> _Assigned task_:
Each line of the entries that mentions the string "agent" needs to be reported.

> _Recorded data_:

■ ■ ■ ■ ■ ■ ■

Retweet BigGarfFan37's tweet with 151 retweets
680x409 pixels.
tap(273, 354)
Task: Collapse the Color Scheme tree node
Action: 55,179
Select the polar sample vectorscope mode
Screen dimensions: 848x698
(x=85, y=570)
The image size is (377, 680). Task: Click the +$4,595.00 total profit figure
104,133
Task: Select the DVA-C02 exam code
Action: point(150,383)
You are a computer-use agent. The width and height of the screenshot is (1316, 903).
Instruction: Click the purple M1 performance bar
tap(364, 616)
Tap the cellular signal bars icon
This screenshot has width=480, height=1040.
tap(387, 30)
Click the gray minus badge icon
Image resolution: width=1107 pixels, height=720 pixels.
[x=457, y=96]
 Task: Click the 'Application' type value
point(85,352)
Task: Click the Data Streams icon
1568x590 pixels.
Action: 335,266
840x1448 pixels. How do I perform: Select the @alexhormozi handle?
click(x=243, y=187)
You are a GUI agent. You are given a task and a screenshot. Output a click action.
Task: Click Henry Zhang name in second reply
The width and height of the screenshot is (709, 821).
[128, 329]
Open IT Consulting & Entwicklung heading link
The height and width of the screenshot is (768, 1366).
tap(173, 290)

■ ■ ■ ■ ■ ■ ■

> _The completed task_:
You are a computer-use agent. The width and height of the screenshot is (1316, 903).
You are a GUI agent. You are given a task and a screenshot. Output a click action.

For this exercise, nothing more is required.